----- Data provided -----
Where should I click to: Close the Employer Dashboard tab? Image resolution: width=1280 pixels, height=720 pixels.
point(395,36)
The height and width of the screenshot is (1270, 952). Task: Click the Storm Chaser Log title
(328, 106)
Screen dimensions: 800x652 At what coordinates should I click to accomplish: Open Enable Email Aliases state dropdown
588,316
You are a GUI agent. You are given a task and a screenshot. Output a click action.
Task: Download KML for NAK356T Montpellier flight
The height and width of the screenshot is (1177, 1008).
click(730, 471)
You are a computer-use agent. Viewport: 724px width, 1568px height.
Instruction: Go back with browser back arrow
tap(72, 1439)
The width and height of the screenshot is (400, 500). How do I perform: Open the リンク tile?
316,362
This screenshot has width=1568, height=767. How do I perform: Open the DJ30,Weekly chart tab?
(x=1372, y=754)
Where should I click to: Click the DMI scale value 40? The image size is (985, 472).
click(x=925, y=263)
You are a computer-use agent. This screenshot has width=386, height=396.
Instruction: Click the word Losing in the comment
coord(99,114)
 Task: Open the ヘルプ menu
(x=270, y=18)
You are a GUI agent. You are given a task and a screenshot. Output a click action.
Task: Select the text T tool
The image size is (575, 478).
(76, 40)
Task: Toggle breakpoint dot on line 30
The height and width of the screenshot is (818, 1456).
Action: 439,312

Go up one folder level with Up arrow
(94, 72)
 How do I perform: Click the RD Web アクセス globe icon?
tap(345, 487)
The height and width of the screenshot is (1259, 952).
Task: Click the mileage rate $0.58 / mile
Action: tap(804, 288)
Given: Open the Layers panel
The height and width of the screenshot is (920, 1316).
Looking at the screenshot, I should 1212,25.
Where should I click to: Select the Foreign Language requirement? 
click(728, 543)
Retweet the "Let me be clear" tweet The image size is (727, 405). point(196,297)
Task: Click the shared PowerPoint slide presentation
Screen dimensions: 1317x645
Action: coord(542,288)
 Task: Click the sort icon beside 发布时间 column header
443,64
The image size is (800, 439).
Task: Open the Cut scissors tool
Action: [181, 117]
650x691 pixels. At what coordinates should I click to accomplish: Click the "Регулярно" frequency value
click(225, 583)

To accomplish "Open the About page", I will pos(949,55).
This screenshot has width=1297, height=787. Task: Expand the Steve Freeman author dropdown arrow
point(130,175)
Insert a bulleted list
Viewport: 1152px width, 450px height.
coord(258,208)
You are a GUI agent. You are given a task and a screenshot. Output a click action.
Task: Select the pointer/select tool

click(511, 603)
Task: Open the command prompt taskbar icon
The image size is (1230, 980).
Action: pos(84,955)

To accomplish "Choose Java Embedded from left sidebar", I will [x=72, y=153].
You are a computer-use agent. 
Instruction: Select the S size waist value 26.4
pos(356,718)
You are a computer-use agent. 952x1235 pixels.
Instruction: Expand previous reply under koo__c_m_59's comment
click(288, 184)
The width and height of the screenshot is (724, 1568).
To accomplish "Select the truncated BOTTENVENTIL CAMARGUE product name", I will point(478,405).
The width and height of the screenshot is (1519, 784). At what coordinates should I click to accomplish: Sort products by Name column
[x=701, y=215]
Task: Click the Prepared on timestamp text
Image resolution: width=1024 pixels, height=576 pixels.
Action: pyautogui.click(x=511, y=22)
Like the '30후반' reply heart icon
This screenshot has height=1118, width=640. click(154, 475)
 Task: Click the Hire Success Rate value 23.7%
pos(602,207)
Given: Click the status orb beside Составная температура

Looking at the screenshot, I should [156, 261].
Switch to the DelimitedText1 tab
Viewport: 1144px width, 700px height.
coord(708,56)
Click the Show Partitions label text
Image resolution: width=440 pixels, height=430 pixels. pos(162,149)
-----
Work order — Consider the entries above and return each line with the string "computer".

Expected output —
You are a computer-use agent. Viewport: 724px width, 1568px height.
You are a computer-use agent. This screenshot has width=386, height=396.
You are a computer-use agent. 
You are a computer-use agent. 952x1235 pixels.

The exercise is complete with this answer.